Have you ever been surrounded by people yet feel all alone? Have you ever called someone after something tough but not really understanding why you called them at all? Do you experience moments where the light of a reality you try to conquer is shined brightly in your face?
I believe deep down that when the going gets tough we all have two options- to give up or to fight even harder. You like to believe that when presented with a tough situation you would fight. But what do you do when it isn’t you? When the person you want to fight won’t fight? Do you continue fighting with them about fighting harder or begin to accept they may be done fighting?
I just worked through these thoughts on the phone with Dad. Mom has another doctor’s appointment tomorrow with her neurologist. Based on the last one, it is no wonder why these would now give us all reason to squirm. He’d like to talk to her doctor privately beforehand but isn’t sure he will be able to for legal reasons. He also thinks if things get uncomfortable again with the topics we force her to bring up with her doctor she will stop us in the room during her appointments. At which point it allows Mom to speak with the doctor about her reality which isn’t reality at all.
But as I sat listening to Dad, for the thousandth time about the exact same issues we continue having…for the first time I stopped him and really got my words together in a succinct way. I said I think we may be at a point where we have to stop. We can’t continue letting Mom’s MS and her lack of caring about it cast a shadow over our lives. Mom is lucky in ways she doesn’t realize. Lucky she has such a resilient family that when she pushes us we don’t turn away but continue loving her. Sister K and I continue going home to visit. We continue to be there. We continue to fight for our family. But the biggest person this impacts is Dad. He is the one there day in and day out. The one who is most hurt by Mom’s unwillingness to try harder or to care more. I think he believes he has failed her if he gives up. If he begins to accommodate her needs rather than continue to push her.

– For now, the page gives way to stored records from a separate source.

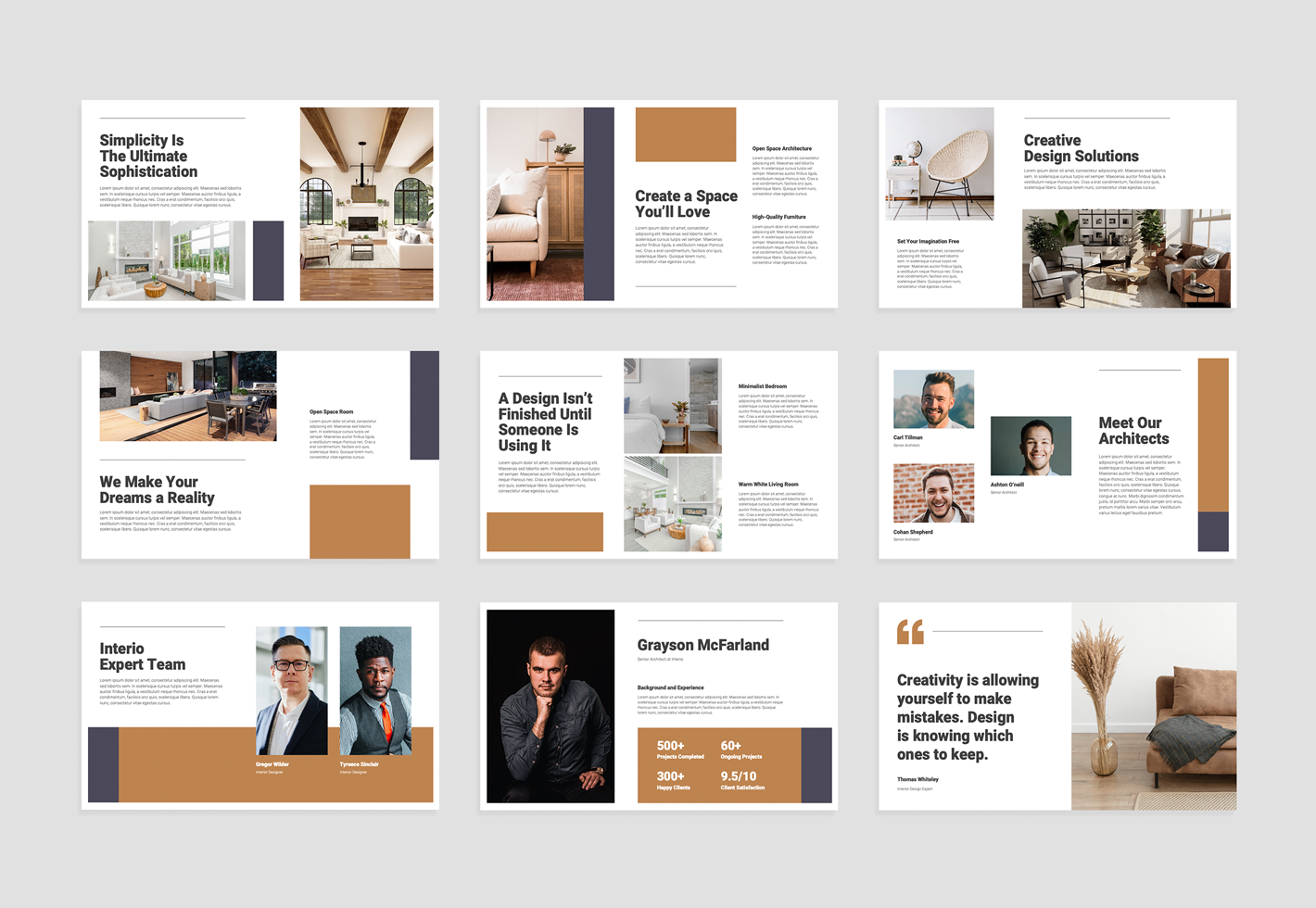1316x908 pixels.
Task: Click Tyreece Sinclair's portrait with orange tie
Action: (x=375, y=690)
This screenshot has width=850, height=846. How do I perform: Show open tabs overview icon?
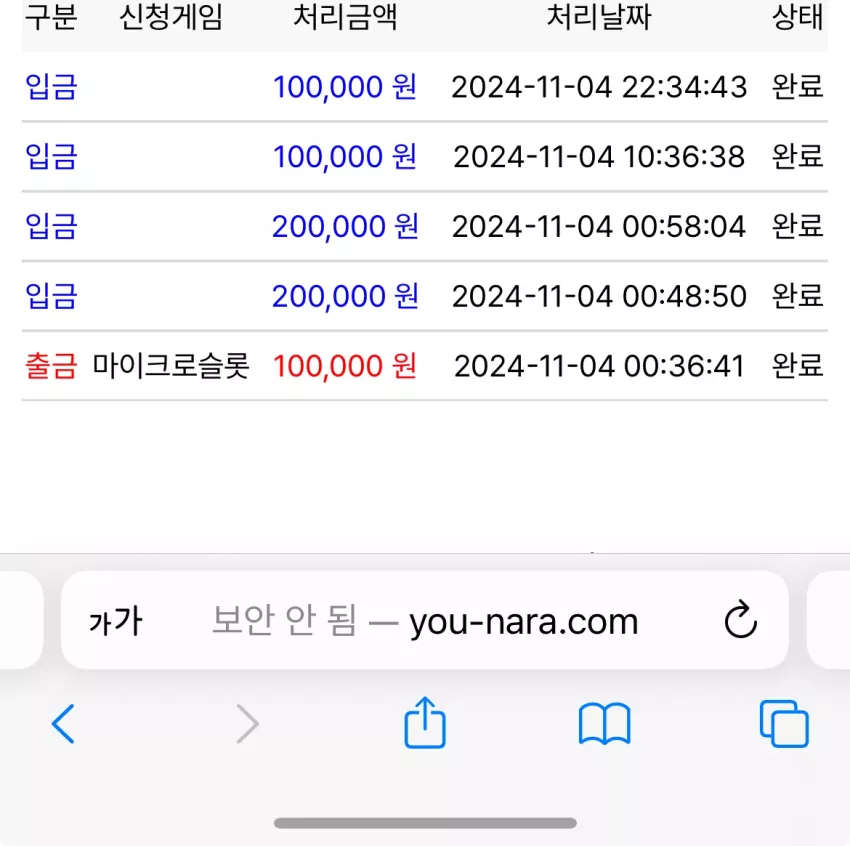[x=784, y=724]
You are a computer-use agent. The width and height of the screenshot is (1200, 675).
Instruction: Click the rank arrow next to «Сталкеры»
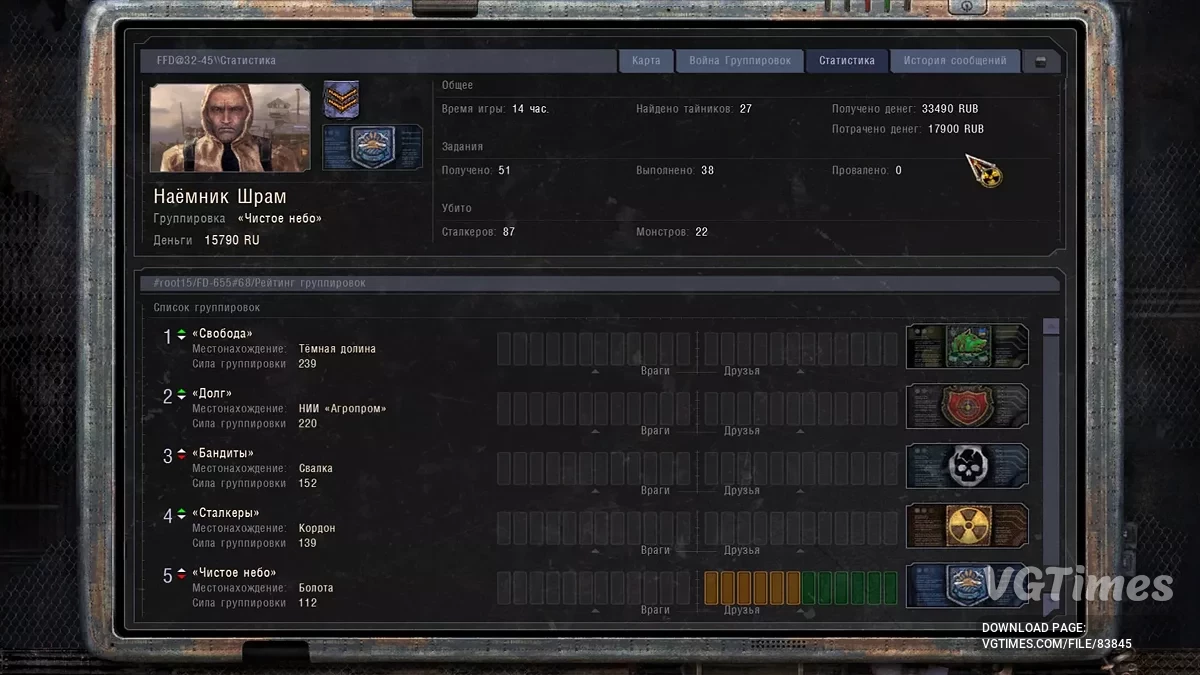pos(181,514)
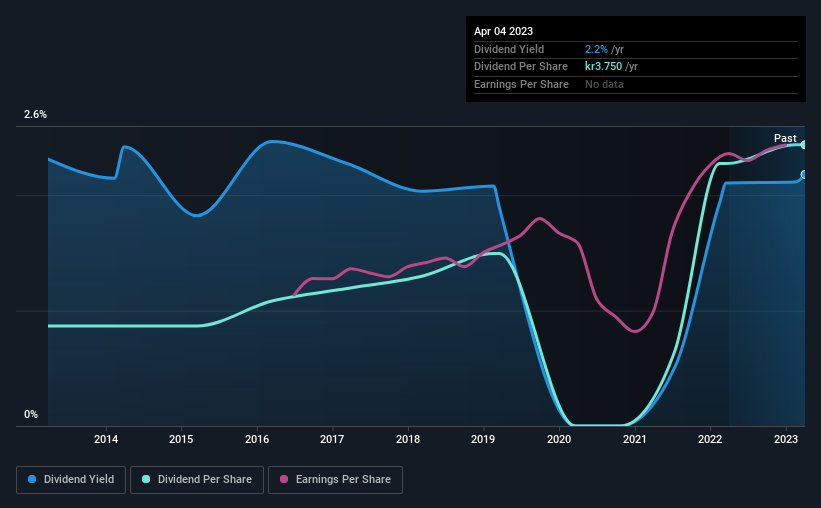Viewport: 821px width, 508px height.
Task: Toggle the Dividend Per Share legend button
Action: click(x=197, y=480)
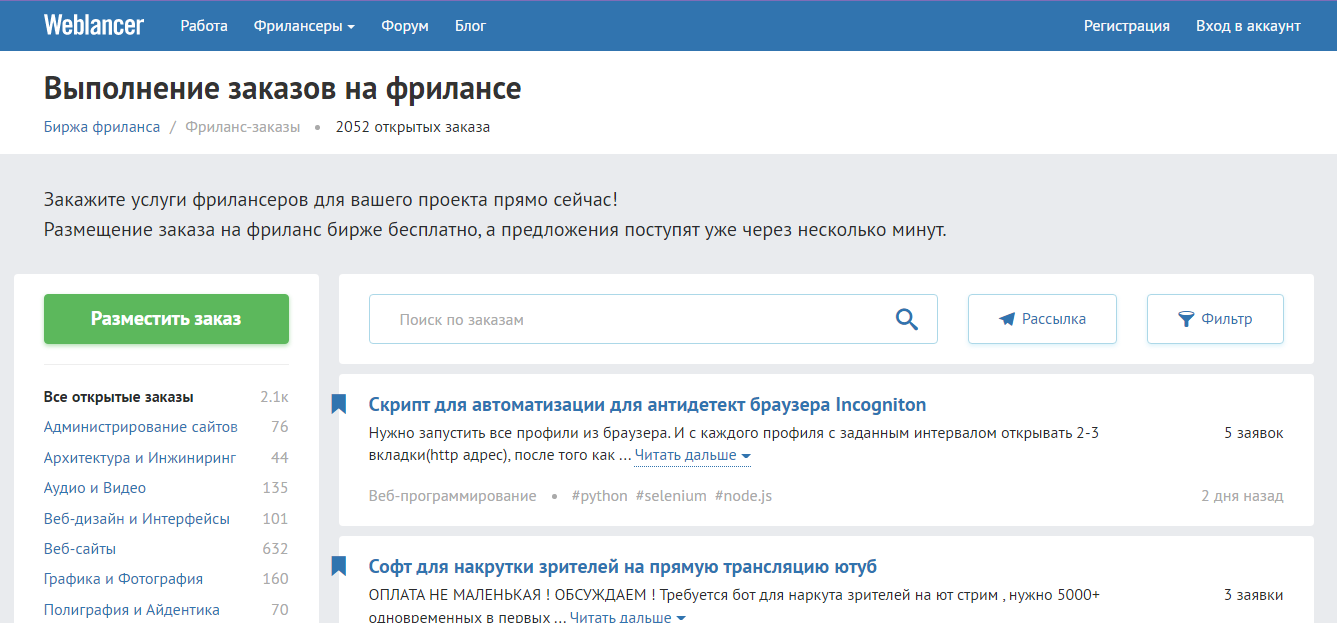Open the Регистрация page
The width and height of the screenshot is (1337, 623).
coord(1126,26)
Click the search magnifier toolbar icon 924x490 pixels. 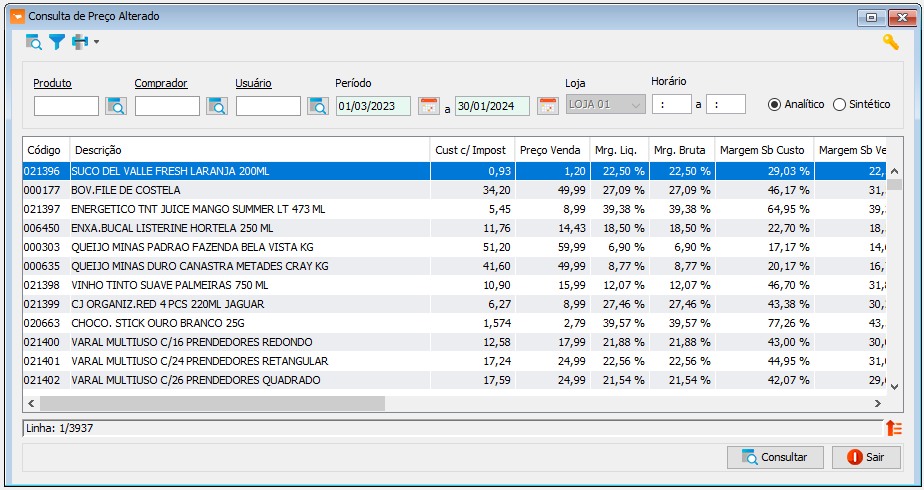tap(34, 42)
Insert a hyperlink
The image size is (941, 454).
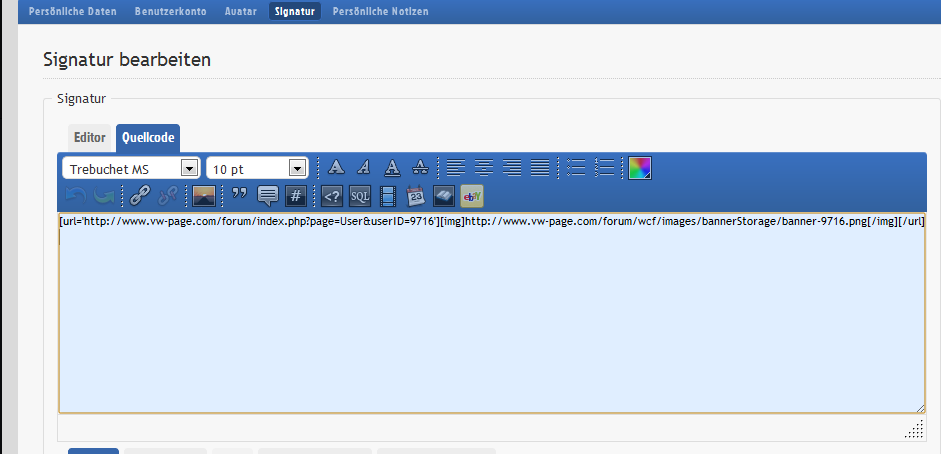coord(140,195)
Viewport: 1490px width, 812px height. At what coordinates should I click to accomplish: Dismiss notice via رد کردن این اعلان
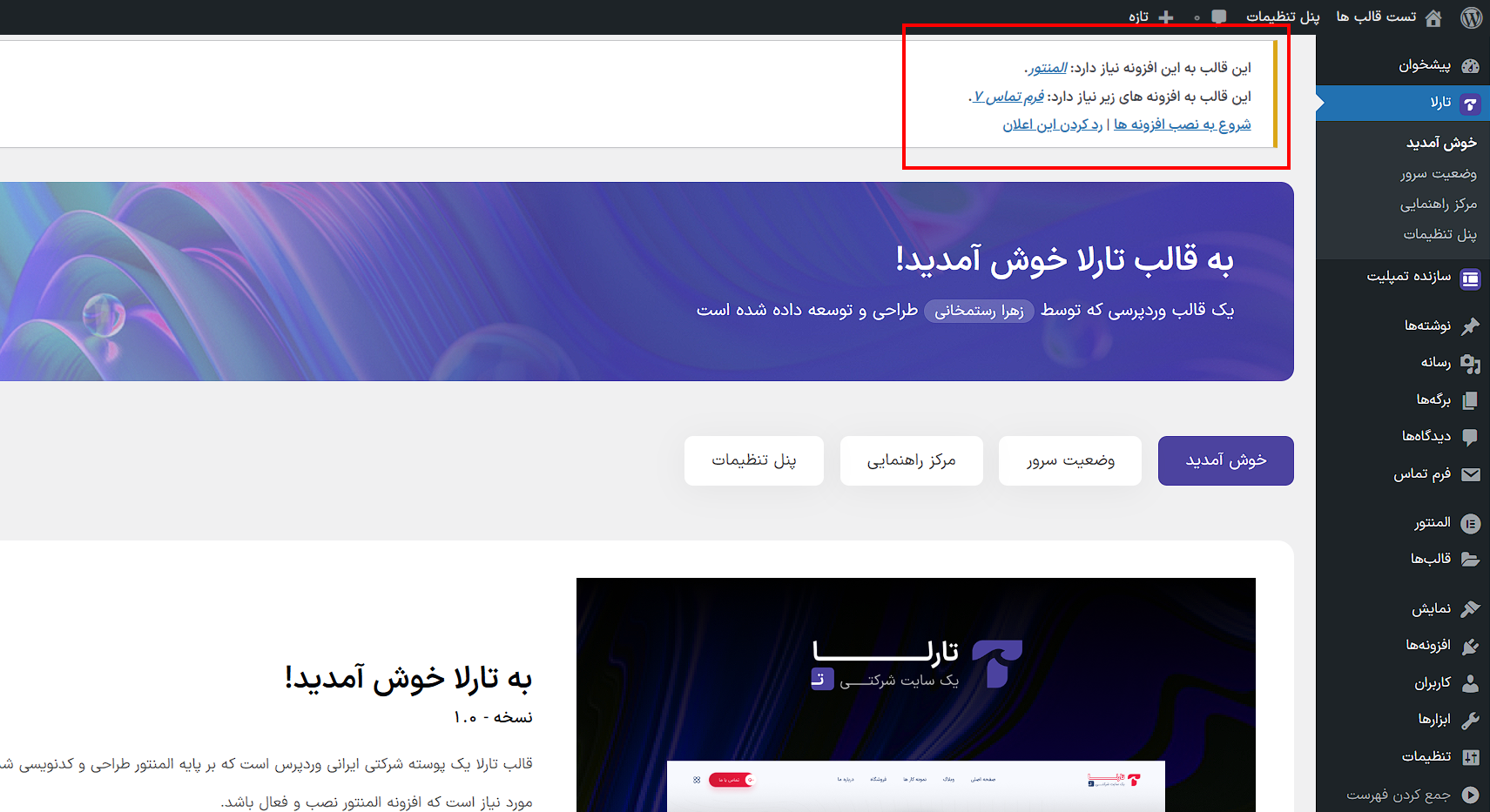(x=1052, y=124)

I am rambling and I am not sure what my point is here. But I do believe you have to meet people where they are at. I was told once that people speak two ways, with their actions and words, and how they speak with their actions is usually more honest than their words. So I have to sit back and look at Mom’s actions. Her complacency with being helpless. Her lack of initiative with anything that could improve her MS. I have to sit back and think that maybe there is an underlying message here and whether we like it or not, maybe it is a message we as a family need to begin to come to grips with and accept.
Have you every been in a situation where you wish someone close to you would fight harder than they do? Do you believe this is “acceptance” or “giving up?” Have you ever had a time where you have had to accept someone’s choices even though you didn’t want to? Do you believe people speak differently with their actions and words?